Imagine what will happen when infection sets in,
and poultry farm after another will have to be destroyed just to
stop it in its tracks. Note that in the rural areas where jobs are
hardly available, domesticating fowls is a cottage industry,
employing thousands.
It is also one base of government service, with
local government units, national government agencies and civil
society groups involved in giving out poultry to farming communities
and cooperatives as a poverty alleviation measure. Shall we stop
this service on account of the bird flu scare?
Since we are not poultry-sufficient, the
Philippines imports a lot of chickens, which is still one of the
cheaper foodstuff available, even cheaper than fish and some
vegetables. Shall we curb our appetite for poultry protein because
of a severe bird flu problem in the region?
Environmentalists are also wary of the
possibility that avian flu can pass on through the millions of
migratory birds that populate watering holes in certain months of
the year all over the country. Some years back, Bulacan and Pampanga
were alarmed that some dead fowls were infected by migratory birds
flocking to the Candaba swamp, but this was not the case.
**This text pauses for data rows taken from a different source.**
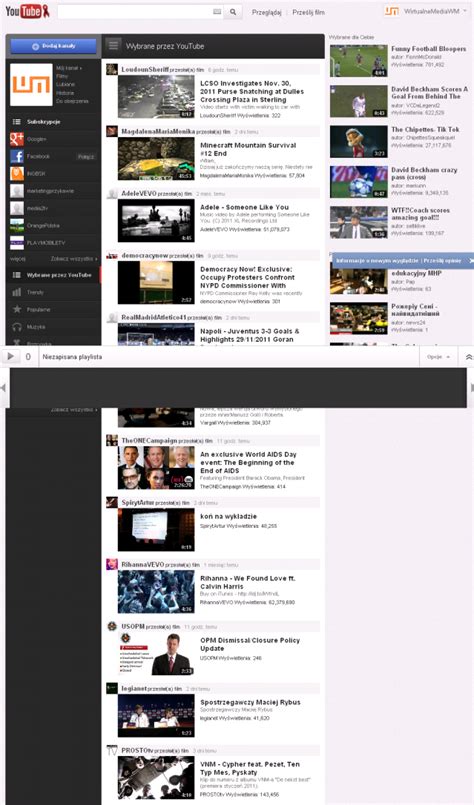
Task: Play the Niezapisana playlista
Action: coord(10,356)
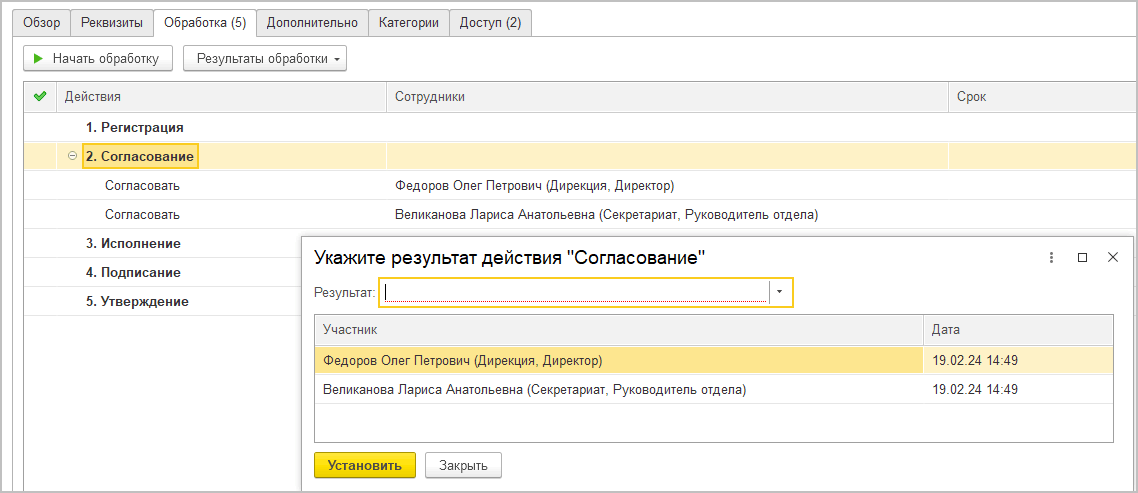Go to the 'Дополнительно' tab
Viewport: 1138px width, 493px height.
[x=312, y=22]
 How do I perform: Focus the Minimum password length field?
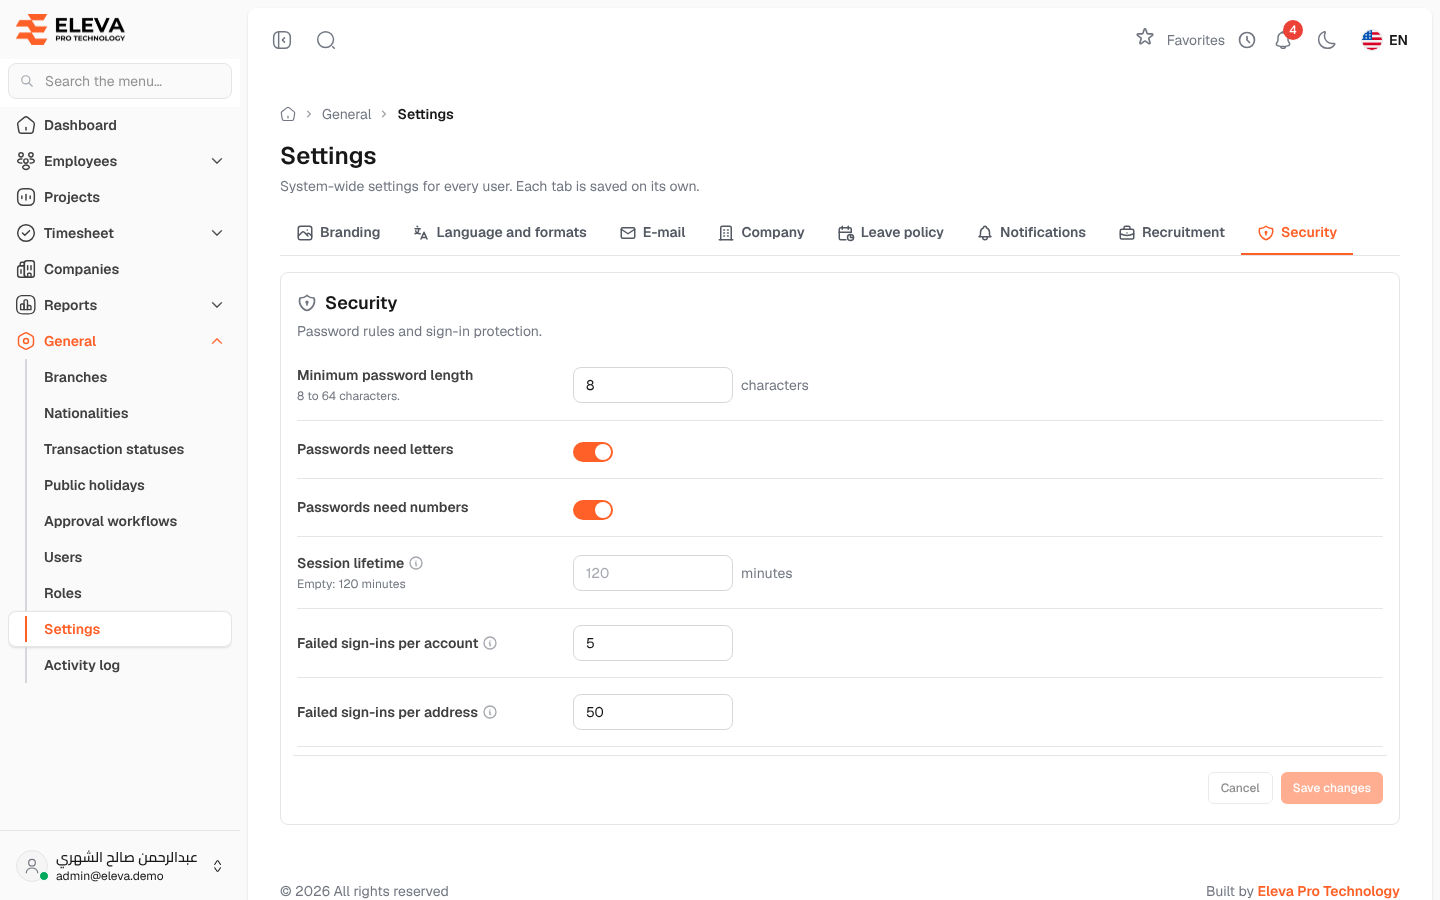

Civil society has resurrected an avian flu
campaign. Hopefully, this time, there would be better campaign
management, leading to more public information and awareness of how
people in the Philippines are connected to Asia and the rest of
humanity. It will also educate us on the finer points of border
control, and why it does not necessarily mean patrol boats, nor
human, computerized and satellite patrols.